PCA and Batch Effect Correction Specifications

Process Details

  • Name: PCA and Batch Effect Correction
  • Process UUID: T9tSHa58dJ4m2wJqIr9p3ymPwfhk6p
  • Process Group: SingleCell

Overview

This process performs Principal Component Analysis (PCA) and optional batch effect correction on single-cell RNA-seq data using the Seurat package. The process handles both single and multi-sample datasets, automatically detecting the data structure and applying appropriate preprocessing steps including variable feature selection, data scaling, and dimensionality reduction. When batch effect correction is enabled, the process uses the Harmony algorithm to integrate samples and remove technical variation while preserving biological signal.

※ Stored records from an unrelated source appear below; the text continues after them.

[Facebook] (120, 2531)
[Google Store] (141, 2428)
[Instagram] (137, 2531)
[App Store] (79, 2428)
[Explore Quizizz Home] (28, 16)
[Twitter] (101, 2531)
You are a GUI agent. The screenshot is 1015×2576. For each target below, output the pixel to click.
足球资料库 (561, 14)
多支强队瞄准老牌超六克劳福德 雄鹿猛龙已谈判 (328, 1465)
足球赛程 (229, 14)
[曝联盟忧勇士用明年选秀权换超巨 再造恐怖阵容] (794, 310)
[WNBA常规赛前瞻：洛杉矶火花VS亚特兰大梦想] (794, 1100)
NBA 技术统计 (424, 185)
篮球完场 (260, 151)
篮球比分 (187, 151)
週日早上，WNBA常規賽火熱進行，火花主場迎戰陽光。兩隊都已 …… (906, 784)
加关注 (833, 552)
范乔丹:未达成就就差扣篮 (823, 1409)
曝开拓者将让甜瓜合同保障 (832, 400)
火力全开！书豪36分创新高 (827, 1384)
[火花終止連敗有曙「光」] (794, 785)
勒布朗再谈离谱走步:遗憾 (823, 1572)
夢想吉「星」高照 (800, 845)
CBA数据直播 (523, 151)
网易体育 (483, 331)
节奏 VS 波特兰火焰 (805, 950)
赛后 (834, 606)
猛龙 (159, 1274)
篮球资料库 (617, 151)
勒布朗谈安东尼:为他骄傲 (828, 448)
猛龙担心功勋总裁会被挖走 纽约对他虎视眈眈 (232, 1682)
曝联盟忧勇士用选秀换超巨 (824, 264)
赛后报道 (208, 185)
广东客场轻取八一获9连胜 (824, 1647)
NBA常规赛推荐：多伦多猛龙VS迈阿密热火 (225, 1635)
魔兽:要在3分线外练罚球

This process is implemented in Bash, which invokes an R script for single-cell data analysis using Seurat and Harmony packages.

Key Functionality

  • Variable Feature Selection: Identifies highly variable genes using configurable selection methods and feature counts
  • Data Scaling and PCA: Performs data scaling with optional mitochondrial gene regression and computes 100 principal components
  • Batch Effect Correction: Applies Harmony algorithm to integrate multiple samples and correct for batch effects
  • Multi-modal Support: Handles weighted nearest network analysis for multi-omics datasets when specified

Input/Output Specification

Inputs

Required Inputs

  • Seurat Object
    • Description: Single-cell RNA-seq data in Seurat format, either as single sample or list of multiple samples
    • Format: RDS

Outputs

  • Processed Seurat Object
    • Description: Seurat object with PCA reduction and optional batch effect correction applied
    • Format: RDS

Parameters & Settings

These parameters can be adjusted in the Foundry UI when running this process.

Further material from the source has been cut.